Hubo
un día en que apostamos por la frivolidad, no nos lo pensamos mucho, creíamos
merecerlo todo, para eso habíamos sufrido, salíamos de una dictadura y
ofrecíamos a nuestros mayores, en vez de la dignidad de la memoria, la
posibilidad de volver a la infancia. No está mal que se recreen y disfruten en
sus viajes y excursiones, lo que no es de recibo es que los convirtiéramos en
olvidadizos antes de tiempo y, después, aprovechándonos de ellos, los
convirtiéramos en padres de nuestro hijos. En fin, que nos saltamos el respeto
a la vejez e impusimos una versión acallada y deportiva de lo que significa ser
abuelas-cuidadoras, extranjeras en su propia tierra, desterradas del tiempo
real que nos tocaba vivir. Afortunadamente y, a pesar de tantos tentadores obstáculos, la vejez comprometida ha llegado a Madrid a defender lo suyo y, generosamente, lo nuestro.
Cuando hablo de extranjera siempre me
viene a la cabeza el poema de Gabriela Mistral en el que se valora lo que no
dice y el acento de lo que dice. Yo soy una coleccionista de poemas que hablan
de extranjería: la poeta Rosario Castellanos también subraya esta cualidad
silente en su poema Monólogo de la
extranjera: “…He callado más de lo que he dicho.” Cristina Peri Rossi en su
poema La extranjera habla de “la
obstinación de su silencio”. Y Dulce María Loynaz habla en su poema titulado
también La extranjera de cómo “sus
palabras quietas / se caían sin ruido”.
Ruido es lo que nos sobra hoy día,
ruido que nos impide ver el cauce de ese río de lo profundo y su borboteo de paz. Ese río es, en estos momentos, una voz
nerviosa que se sabe, con seguridad, pisada por el hermano, el marido o el padre;
aquellos verdaderos y locuaces protagonistas de la Transición, los que tenían
todas las palabras y en las verbenas cantaban desgañitados: “Ramona, te quiero”.
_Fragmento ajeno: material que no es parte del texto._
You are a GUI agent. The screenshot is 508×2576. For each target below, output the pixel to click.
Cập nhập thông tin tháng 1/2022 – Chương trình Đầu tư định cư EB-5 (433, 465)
Esa canción sobre la educación sentimental que heredamos del inigualable
Fernando Esteso.
Después vino el periodismo burdo y
nocturno que tenía a los españoles despiertos con el gran griterío de la
sinrazón, del tú más, y ahora tenemos todos unos expertos en semiótica que
tiran de estímulos comunicacionales y que desprecian las oraciones subordinadas.
Así que las grandes estrellas televisivas del contar no saben acunar a una niña, recitar pausadamente un verso.
¿Por qué no les preguntan a las abuelas
que charlan con sus nietos camino del colegio? ¿Por qué no se leen Retahilas de Carmen Martín Gaite? ¿Por
qué no les ponen sus micrófonos a esas extranjeras que vienen en pateras asustadas y hablándoles a sus niños para que ellos no se asusten? ¿Por qué les dan voz a la ultraderecha y nos la blanquean como si fuese
normal el histerismo político y hacerse las víctima?
Yo creo que todo viene de esa manía de
utilizar oraciones simples que no edifican el cerebro para la empatía sino que
convierten nuestras neuronas en meros interruptores competitivos. Eso y que nos
hemos olvidado de escuchar las maravillosas canciones de Raimon. Después las raras somos nosotras.